UK braces for even higher bills as Norway threatens electricity export cut

UK braces for even higher bills as Norway threatens electricity export cut

British consumers could face even higher bills and potential energy shortages this winter after Norway threatened to ration electricity exports.

The UK receives hydroelectric power from Norway through a subsea interconnector cable running beneath the North Sea.

However, water levels in southern Norway have been so low this year that the country’s government could put its own consumers ahead of international customers.

Residents of the country’s capital, Oslo, have been asked to take shorter showers and turn off the tap when brushing their teeth as its reservoirs have been depleted by the dry weather experienced across Europe.

The oil and energy minister, Terje Aasland, told the Norwegian parliament on Monday that refilling dams will be prioritised over power production when levels fall below the seasonal average.

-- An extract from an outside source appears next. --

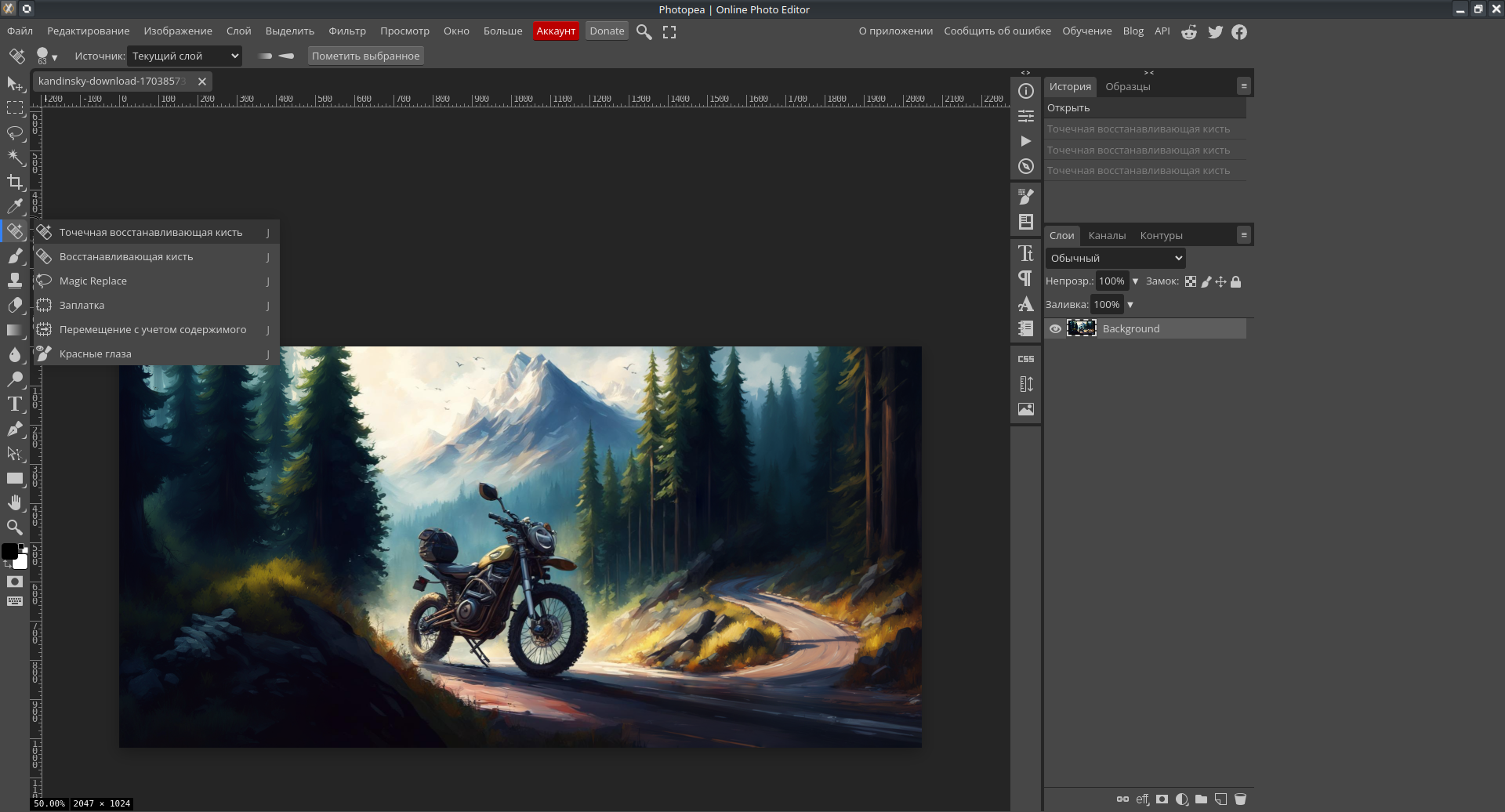The image size is (1505, 812).
Task: Select the Hand tool
Action: [15, 502]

The move is a blow to the UK, as well as countries such as Germany and the Netherlands, which rely on cheap Norwegian hydropower. A 450-mile interconnector joins Blyth, Northumberland, to Kvilldal power station.

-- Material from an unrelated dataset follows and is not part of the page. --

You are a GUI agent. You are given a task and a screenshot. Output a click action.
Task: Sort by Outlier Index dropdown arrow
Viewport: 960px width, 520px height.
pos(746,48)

The €1.6bn (£1.35bn) North Sea Link cable, which was switched on last October, is able to channel up to 1.4 gigawatts of electricity between the two countries when demand is high in the UK and there is low domestic wind generation. This is enough to power about 5% of British homes.

Aasland said that electricity production in southern Norway was down 18% on last year and production in south-west Norway last week was the lowest seen this year so far.

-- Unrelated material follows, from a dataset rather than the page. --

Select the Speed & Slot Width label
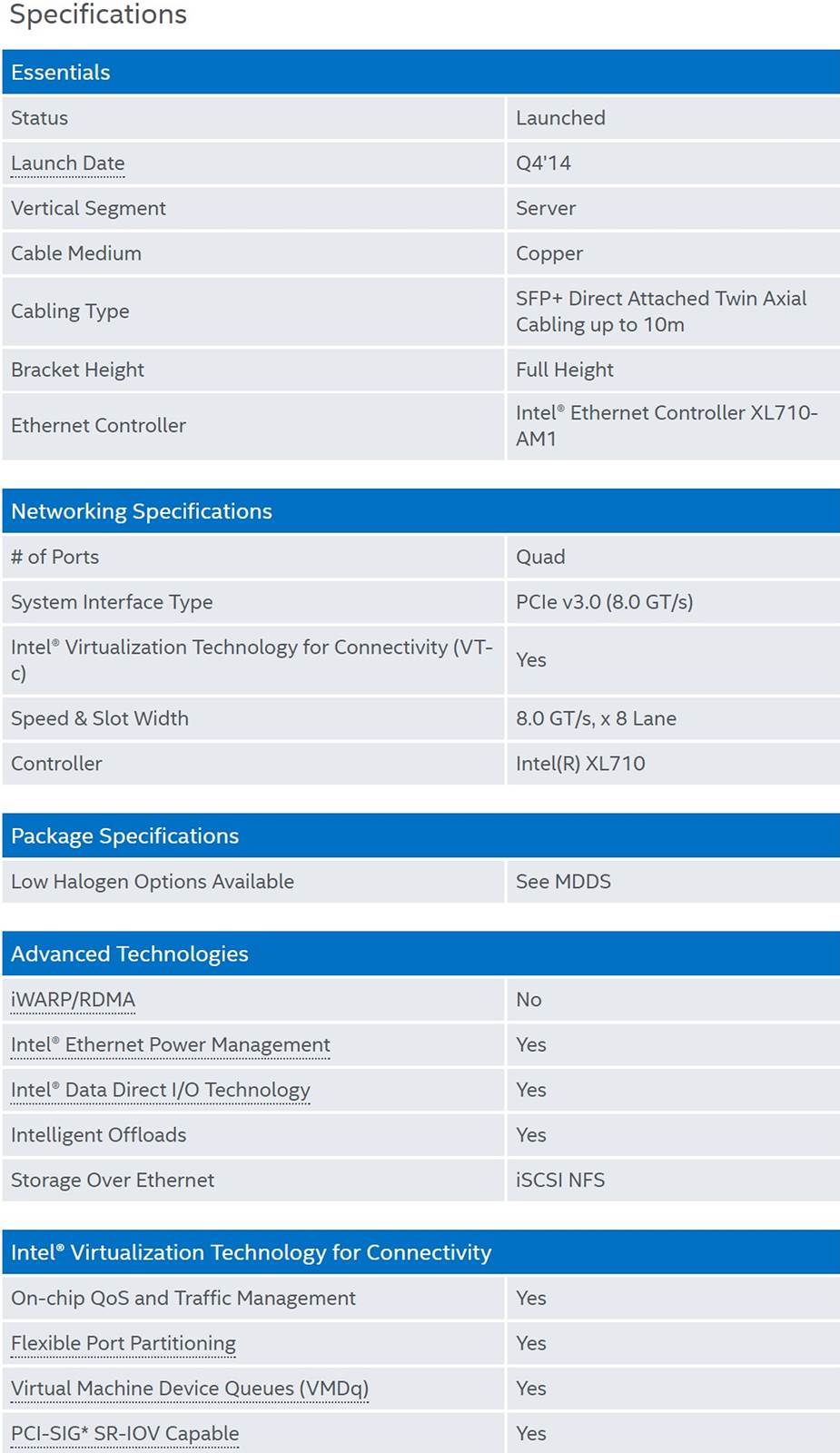 pyautogui.click(x=100, y=718)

He said: “This results in historically high electricity prices and a situation where, for the first time in many years, we cannot completely rule out a period of electricity rationing in the spring. But our professional authorities emphasise that the probability of this is low.”

Aasland said that rationing was unlikely to hit Norwegian households this winter, and that interruptions to supplies would most likely happen next April or May, primarily for businesses rather than consumers.

The move could prove a test of European cross-border solidarity as Russia’s invasion of Ukraine puts a strain on energy supplies. Countries have scrambled to stock up on gas ahead of the winter amid fears Vladimir Putin’s regime may shut off the gas taps to Europe.

In the UK, the business secretary, Kwasi Kwarteng, has moved to shore up energy supplies as concerns grow that Britain could face high prices or even blackouts if gas supplies are diverted elsewhere.

Consultancy Aurora Energy Research said a Norwegian electricity export cut could push wholesale power prices even higher but was “unlikely” to threaten security of supply.

Kit Malthouse, the chancellor of the duchy of Lancaster, said on Monday that the government was preparing hospitals for potential fuel shortages. He told TalkTV: “We need to make sure that all those hospitals that need access to power have their standby generators properly serviced, they’ve got diesel tanks full with diesel that might be required.

“The work they need to do to make sure that they’re resilient from a power and energy point of view has been done before we get to, say, November when the winter starts.”

Drax’s coal-fired plant in West Yorkshire and EDF’s West Burton A facility in Nottinghamshire have been put on standby to provide power as a contingency this winter. Aurora said that if the system operator, the National Grid, called on their services “this would cause power prices [in the UK] to rise, due to the higher costs of generating power using coal, compared to hydropower imported from Norway”.

The typical annual gas and electricity bill is already expected to reach £3,615 in October, according to the consultancy Cornwall Insight. Analysts fear this could top £4,000 early next year.

More than half of Britons are cutting back on their gas and electricity usage at home due to the worsening cost of living crisis.